Jeanne Dielman, 23 Quai du Commerce, 1080 Bruxelles
| por Elena Duque

Jeanne Dielman es una película precisa. En todos los sentidos que puede abarcar esa palabra. La precisión de los movimientos de Delphine Seyrig, la precisión de unos visillos y una colcha determinados, la precisión de un encuadre que no se mueve y pone de manifiesto lo que no muestra, y del saber aguantar un plano el tiempo necesario para que diga lo que tiene que decir.


Por esta precisión, pulcritud de ama de casa, se sabe desde la primera vez que las acciones de la película se producen que eso, exactamente igual, pasa TODOS los días. La maquinalidad de los movimientos, coreografía a la que se la ha extraído hasta la última gota de pasión, nos lo dice.


La casa, principal escenario, es un compendio de todos los muebles terroríficos de casas maternas y pisos amueblados de alquiler que he visto a lo largo de mi vida.
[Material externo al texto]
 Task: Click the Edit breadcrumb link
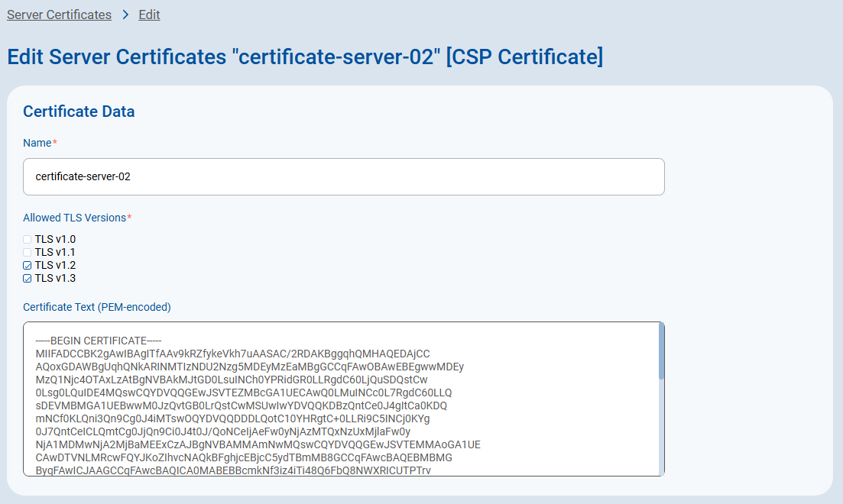coord(149,15)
La madera oscura barnizada creando feístas torneados, las cortinas, colchas y visillos con combinaciones de colores capaces de provocar depresiones, el papel pintado, las figuras de porcelana que parecen haber sido creadas para tener que limpiarles el polvo y los tristísimos adornos/tapetes que obstaculizan las acciones diarias de modo que hay que ponerlos y quitarlos una y otra vez, una y otra vez sin fin. Todos esos elementos hablan por sí solos de cierta indescriptible mezquindad moral. Ese proteger la colcha de suciedad, guardar trozos de papel de plata, o limpiar a cada paso (hasta después de bañarse) evidencia, de algún modo, esa manía del sacrificio inútil (¿por qué? ¿para quién?) que, imagino, habrá hecho que más de una espectadora de Jeanne Dielman sintiese el impulso irrefrenable de salir a quemar sujetadores de inmediato.
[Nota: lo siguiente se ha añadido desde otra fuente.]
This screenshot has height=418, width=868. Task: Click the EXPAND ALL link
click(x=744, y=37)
Una vez tenemos este contexto, la cuestión estriba en poner de manifiesto la clase de cosas que un escenario así alberga. Todos tenemos pequeños gestos rutinarios. Niveles de neurosis aparte, quien más y quien menos se ha sorprendido repitiendo una serie de movimientos en cualquier tarea cotidiana, intentando orquestarlos para realizar la acción sin desperdiciar ni una ida o venida. Si usted desayuna todos los días un panecillo con pasas, le fastidiará si al ir a la panadería se han acabado, o si un despertar tardío le impide ir a por el. El anodino fastidio que produce un cambio en algo repetitivamente reconfortante. Imagínese ahora que su vida, todo el día, está compuesta únicamente por esas rutinas. Y fuera de esas rutinas, el vacío, un precipicio de mil metros, un acantilado lleno de rocas afiladas al que se puede caer con cualquier traspiés. Esa es la vida de Jeanne Dielman: evitar cuidadosamente vivir. Una vida que, en el intento de hacer siempre lo que se supone que tiene que hacer, ha terminado por vaciarse.


Es por eso que resulta tan estremecedor el ver cómo falla cualquier pieza del engranaje. La catástrofe acecha detrás de cada esquina.


Como también produce vértigo la asunción de acciones cotidianas cuyo automatismo encierra tantísima miseria. Un escalofrío recorre la espalda cuando se ve cómo Jeanne/Delphine saca una toalla del armario, la pone sobre la cama y la alisa cuidadosamente. Para no manchar, ya se sabe.


No siempre se va a hablar del cine desde el entusiasmo. Hay cosas que se sitúan en otro lugar pero son igualmente vitales, en la medida en la que son capaces de despertar algo en quien las contempla. Y lo digo porque ver Jeanne Dielman es una experiencia desesperante. Verla preparar albóndigas, contemplar su sórdida mediocridad, acompañarla en el mar de tareas anodinas que llenan sus días a la espera de matar ese tiempo ya muerto, da ganas de ponerse a gritar. Chantal Akerman muestra, impasible, esa verdad de frente, deja que la vivamos, y consigue que un plano estático de 5 minutos de una persona preparando café contenga en sí tanta expresividad como para producir una angustia palpable.


Ahí reside (si, una vez más) la lacerante precisión de la película: ver Jeanne Dielman es ser Jeanne Dielman. Y eso no es fácilmente soportable.